Thursday, December 27, 2007
Fatty Gets Stuck in Pot
Overweight wombat needs rescuing after getting stuck in a flower pot
Last updated at 15:33pm on 27th December 2007
Wombats, those burly beasts from Australia, are renowned for their digging prowess.
But when baby Peaches could not find any decent earth to practice in at her carer's wildlife rehabilitation centre, she set to work on the flower pots.
She started digging into the earth in carer Shirley Lack's verandah pots, uprooting all the plants and breaking a few pots in the process.
The noise woke up Shirley at her home in the wildlife centre in the town of Tomerong, north of Sydney.
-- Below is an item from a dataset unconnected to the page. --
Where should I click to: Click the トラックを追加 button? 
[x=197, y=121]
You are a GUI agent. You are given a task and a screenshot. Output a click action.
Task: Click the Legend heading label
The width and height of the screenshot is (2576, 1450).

Hurrying out in her nightgown, she caught four-month-old Peaches in the act – pushing her nose deep down into one large pot and clawing out the roots of one of Shirley's prize camellias.
Shirley, who has been caring for orphaned wildlife at the centre for the past 20 years, said: "I let the wombats, young and old, out of their enclosure at night so they can graze on the grass for a few hours.
"They can't get out of the centre itself because the fences are sunk deep into the ground.
"Whether Peaches had had a go at escaping I don't know, but she certainly decided she had had enough of grazing with the other wombats and targeted the pot plants.
"She went through them one by one, tearing out the flowers and sticking her nose deep down into the earth.
"I'm quite used to them getting up to all kinds of mischief, like chewing up old shoes, but this is the first time one of them has attacked the flower pots."
Shirley cares for wombats that have been injured by cars, including babies whose mothers have been killed, leaving the young still alive in the pouch.
Like kangaroos, wombats carry their young in pouches but, unlike roos, the pouches face backwards, so they don't get filled with earth when the mother starts digging.
In the wild, they live in burrows which can be up to 60ft long and more than 12ft deep. They tend to stay in the burrows during the day, being kept warm in winter and cool in summer and, being of a sociable disposition, are happy to share their underground home with other wombats.
But there was no chance that Peaches would be inviting anyone to move in to one of her claimed flower pots – there just wasn't enough room.